Sound — 8
Champ is Tokyo Police Club's follow up LP to 2008's Elephant Shell and they pick up right where they left off. The first track "Favorite Food" begins with some subdued keyboard and acoustic parts but by the middle of the song the rest of the band kicks in and from there on it's the standard Tokyo Police Club we know and love. The majority of this album does not stray too much from the high energy, catchy, danceable songs that worked so well on Elephant Shell and A Lesson In Crime. Their formula works well on Champ too but where the album seems lacking is in its variety. It would have been nice of some acoustic tracks had been included. Before the release of Champ Tokyo Police Club posted "Hands Reversed" on youtube as an acoustic song which I thought worked a lot better than the version that made it to the album. The most noticeable aspect about the album is the length of the songs. Tokyo Police Club is known for their short punchy songs which always left the listener wanting more, well the shortest song on Champ is "Favorite Colour" clocking in at 2:38. Most of the songs are around 3:30, they flow very well and don't seem needlessly stretched out at all.
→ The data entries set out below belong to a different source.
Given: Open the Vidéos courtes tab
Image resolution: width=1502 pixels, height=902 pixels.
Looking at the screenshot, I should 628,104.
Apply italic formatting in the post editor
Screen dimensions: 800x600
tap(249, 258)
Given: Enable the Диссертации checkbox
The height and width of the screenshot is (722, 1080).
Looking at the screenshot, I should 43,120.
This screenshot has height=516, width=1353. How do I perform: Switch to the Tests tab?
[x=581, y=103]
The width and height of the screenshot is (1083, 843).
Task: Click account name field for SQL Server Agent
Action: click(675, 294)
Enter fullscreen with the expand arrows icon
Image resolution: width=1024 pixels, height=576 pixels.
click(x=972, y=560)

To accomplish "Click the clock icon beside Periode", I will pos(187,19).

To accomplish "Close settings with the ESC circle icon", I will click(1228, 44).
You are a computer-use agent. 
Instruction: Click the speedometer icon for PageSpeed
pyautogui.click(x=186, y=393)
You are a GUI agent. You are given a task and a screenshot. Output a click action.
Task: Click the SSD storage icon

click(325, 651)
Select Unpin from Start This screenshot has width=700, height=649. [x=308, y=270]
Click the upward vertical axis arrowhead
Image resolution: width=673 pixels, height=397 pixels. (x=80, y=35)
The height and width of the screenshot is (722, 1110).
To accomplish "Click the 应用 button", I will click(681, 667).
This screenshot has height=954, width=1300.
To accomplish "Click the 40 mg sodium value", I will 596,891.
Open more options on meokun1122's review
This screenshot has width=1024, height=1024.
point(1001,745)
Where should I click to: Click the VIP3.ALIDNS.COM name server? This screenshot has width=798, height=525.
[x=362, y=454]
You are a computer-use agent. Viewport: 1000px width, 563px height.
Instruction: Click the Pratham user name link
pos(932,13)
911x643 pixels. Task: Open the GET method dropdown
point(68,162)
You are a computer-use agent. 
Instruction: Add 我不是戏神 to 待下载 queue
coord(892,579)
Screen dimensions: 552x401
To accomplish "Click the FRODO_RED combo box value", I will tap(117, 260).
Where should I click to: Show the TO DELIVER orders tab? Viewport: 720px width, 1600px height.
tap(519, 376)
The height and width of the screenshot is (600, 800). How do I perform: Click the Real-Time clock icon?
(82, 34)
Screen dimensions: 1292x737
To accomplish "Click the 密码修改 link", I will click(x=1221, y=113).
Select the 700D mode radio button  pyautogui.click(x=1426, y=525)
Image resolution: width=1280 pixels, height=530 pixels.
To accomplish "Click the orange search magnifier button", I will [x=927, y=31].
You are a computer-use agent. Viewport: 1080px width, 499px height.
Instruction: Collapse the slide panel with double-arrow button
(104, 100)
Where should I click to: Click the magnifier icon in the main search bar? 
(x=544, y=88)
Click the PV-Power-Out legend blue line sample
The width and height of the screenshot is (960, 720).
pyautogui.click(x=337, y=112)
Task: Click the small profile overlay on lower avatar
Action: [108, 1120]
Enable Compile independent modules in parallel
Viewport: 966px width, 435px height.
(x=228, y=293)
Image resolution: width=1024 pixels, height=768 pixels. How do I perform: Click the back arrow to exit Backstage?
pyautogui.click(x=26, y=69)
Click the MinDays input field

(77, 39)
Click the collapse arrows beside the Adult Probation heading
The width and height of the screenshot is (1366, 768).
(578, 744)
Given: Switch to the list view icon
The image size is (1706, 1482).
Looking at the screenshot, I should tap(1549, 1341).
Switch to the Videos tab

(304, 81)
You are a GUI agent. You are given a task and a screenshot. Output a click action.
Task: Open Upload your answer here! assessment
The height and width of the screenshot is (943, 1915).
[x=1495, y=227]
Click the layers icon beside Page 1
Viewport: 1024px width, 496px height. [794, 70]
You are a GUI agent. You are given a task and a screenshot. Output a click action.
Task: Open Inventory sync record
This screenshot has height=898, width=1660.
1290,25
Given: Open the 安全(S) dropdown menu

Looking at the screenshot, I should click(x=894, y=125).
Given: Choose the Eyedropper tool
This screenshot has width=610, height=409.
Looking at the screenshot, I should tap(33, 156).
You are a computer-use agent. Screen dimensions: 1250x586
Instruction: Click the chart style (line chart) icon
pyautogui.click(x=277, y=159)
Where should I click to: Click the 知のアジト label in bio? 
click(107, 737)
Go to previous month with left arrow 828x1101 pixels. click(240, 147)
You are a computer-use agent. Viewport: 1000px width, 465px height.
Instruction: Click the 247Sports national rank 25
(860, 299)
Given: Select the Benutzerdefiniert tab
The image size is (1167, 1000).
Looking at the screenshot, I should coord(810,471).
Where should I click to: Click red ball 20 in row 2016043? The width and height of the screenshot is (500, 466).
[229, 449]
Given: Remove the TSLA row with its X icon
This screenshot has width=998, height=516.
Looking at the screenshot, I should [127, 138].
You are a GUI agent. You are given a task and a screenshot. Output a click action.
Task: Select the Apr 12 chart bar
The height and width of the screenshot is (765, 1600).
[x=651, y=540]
I was also pleasantly surprised with the bigger role that Josh's guitar playing plays especially on songs like "Big Difference". They also do a good job at maintaining a good balance between the keyboards and guitars.
Lyrics — 9
I have to hand it to Dave Monks, he is an incredibly talented writer. He has a great style of writing lyrics that are at times nonsensical, ambiguous and childlike but at other times the lyrics are extremely heartfelt and serious. "Breakneck Speed" is an example of the ambiguity which leaves the listener wondering if being a teen was great or if it was the exact opposite. The only way I can describe the writing is like having a conversation with a good friend. Dave sounds friendly and lighthearted on tracks like "Favorite Colour" and "Boots Of Danger" but proves that he can be serious too. On songs like "Hands Reversed" and "Favorite Food" things slow down a little bit. "Favorite Food", like "Listen To The Math" from Elephant Shell, is written and sung with such conviction that it proves that these guys can handle not just lighthearted subjects but also heavier stuff. Champ also shows Dave taking a few more risks singing lower and higher than in previous albums.
Overall Impression — 8
It doesn't seem like TPC tried anything new in making Champ which is not necessarily a bad thing. The biggest difference with this album is the band's overall progression and maturity, Dave's singing in particular, and the length of the songs. They are definitely comfortable with what works for them and aside from the lack of variety this is a solid album. It's hard to pick songs that stand out because every song stands out in its own right. The only way to describe this album is that it's a fun listen. The guys from TPC maintain their fun, almost innocent style of indie pop with Champ.